I need more information than the results obtained. I also calculated the average time and the efficiency which are shown here:

Height (m)

Time 1 (s)

Time 2 (s)

Time 3 (s)

Time 4 (s)

Time 5 (s)

Avg Time (s)

Efficiency (%)

0.100

3.12

3.25

3.32

3.25

3.28

3.244

75.37

0.200

2.37

2.34

2.34

2.35

2.37

2.354

71.64

0.300

1.94

1.90

2.00

2.00

1.93

1.954

69.36

0.400

1.78

1.71

1.47

1.81

1.72

1.698

69.26

0.500

1.43

1.54

1.38

1.47

1.59

1.482

72.24

0.600

1.41

1.41

1.31

1.38

1.41

1.384

69.25

0.700

1.32

1.32

1.28

1.31

1.25

1.296

66.88

0.800

1.15

1.15

1.19

1.16

1.19

1.168

72.25

In order to show the results more clearly and make it easier to identify a trend I have drawn a graph.

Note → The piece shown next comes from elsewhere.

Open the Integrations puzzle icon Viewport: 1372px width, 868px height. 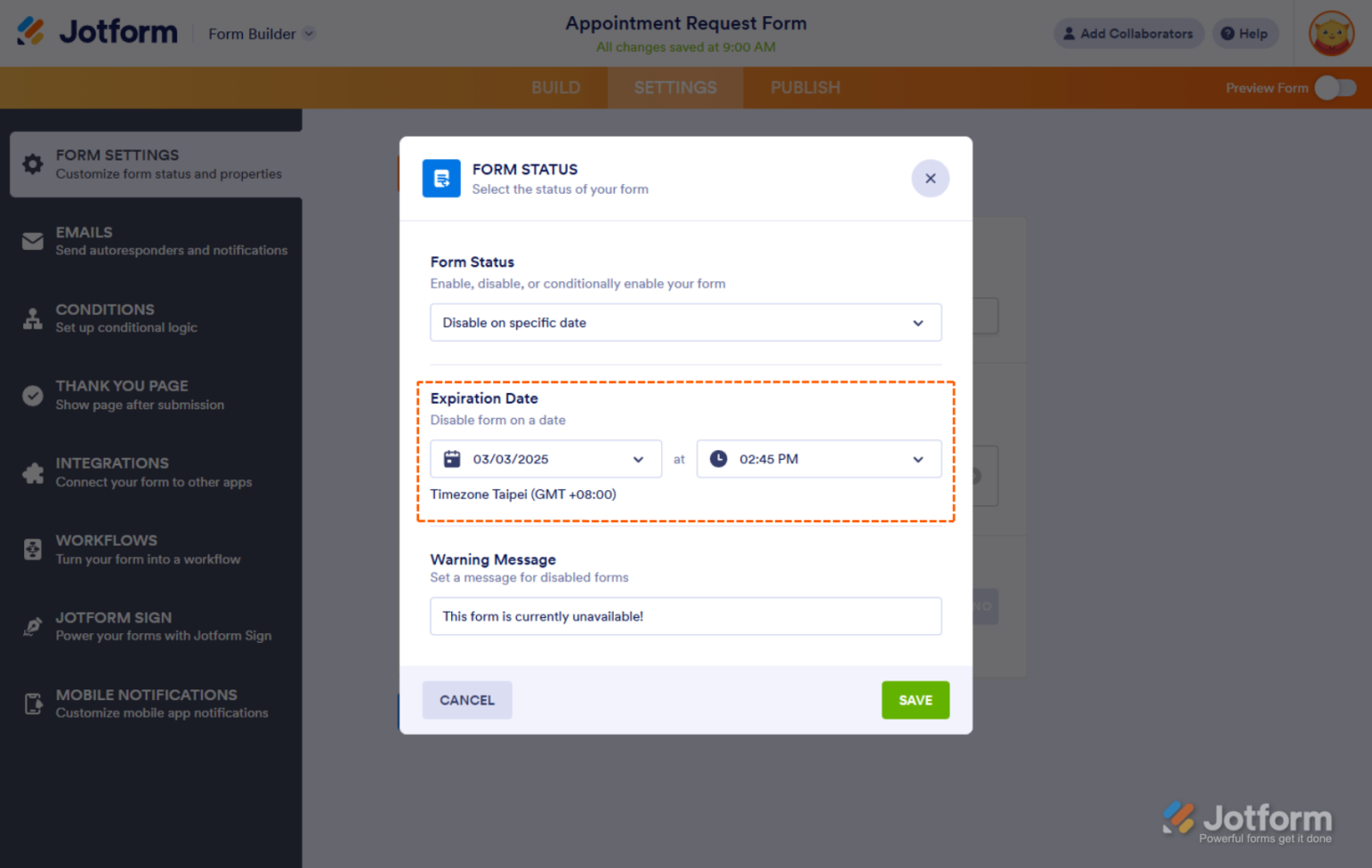point(32,472)
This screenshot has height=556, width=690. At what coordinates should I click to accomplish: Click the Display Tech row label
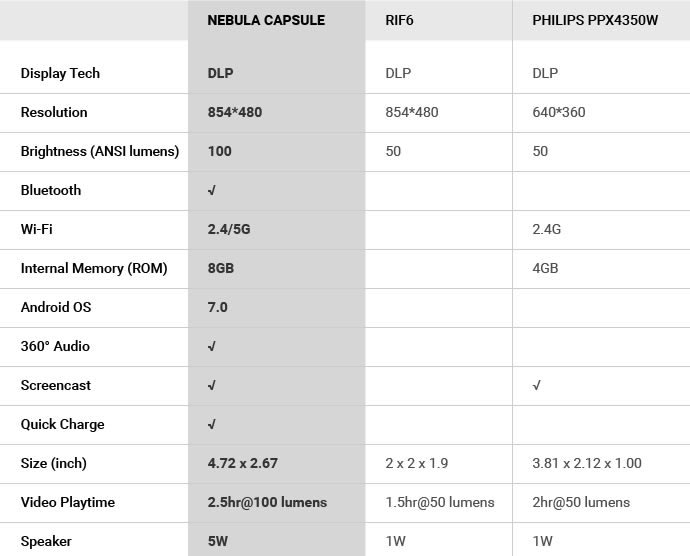pos(60,73)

My results show a slight pattern. This is shown by the curve of best fit which I have drawn. You can see that the efficiency decreases then increases. The lowest value is 69.25% while the maximum one has an efficiency of nearly 76%. Therefore the average efficiency could be directly proportional to the height.

Conclusion

Overall, the average efficiency increases as the height increases. This is because as the slope gets steeper there is less contact between the slope and the marble. Therefore, the marble rotates less so more of the gravitational potential energy is converted to kinetic energy. This also means less is wasted as rotational energy.

My conclusion completely supports my prediction because it uses the same idea as I stated in my prediction: that more gravitational potential energy is converted to kinetic energy as the slope gets steeper because less is converted to rotational energy.

My prediction is also supported by my results, because the graph shows that the efficiency does increase as the height increases.

Evaluation

The procedure I used was as accurate as possible with the apparatus I used. I recorded the results to the highest degree of accuracy as it limited me to do so. I also did five repeats for each height, which should have made my results very reliable.

Most of my results are in the pattern which I suggested they would be in when I wrote prediction. However, there is not a very strong trend and there is an anomaly. The first result for 0.100m is the highest result (nearly 76%) and it is supposed to be the lowest one.

This is probably because I was more alert at the beginning of the experiment and so my reaction time was shorter. Apart from this I cannot see any reason why the first readings I took were anomalous.

However, I do think that my evidence is valid because I kept all factors which could affect the experiment constant apart from the input variable of the height.

I do not think that I have collected enough evidence to fully support my conclusion. In order to do this, I must do the experiment again. Next time I shall use a larger range of heights so I can see if the trend continues. Also, if there is a larger range, an anomaly will not show up as obviously on the graph. I would not repeat the experiment any more than I did this time as more repeats wouldn’t affect the average much more.

I did not have many difficulties in this experiment except with the timing. If I were to do this experiment again, I would use light, motion or pressure sensors which are connected to a computer to record the times. I would do this because a computer’s reaction time is very accurate.

To obtain more evidence to support my conclusion, I would use a greater range of heights. Another way to do this is to shorten the intervals. The experiment would still have a range of heights from 0.100m to 0.800, but it is conducted every centimetre instead of every ten centimetres. This would make the trend much clearer. Therefore, this would make the trend and therefore my conclusion clearer.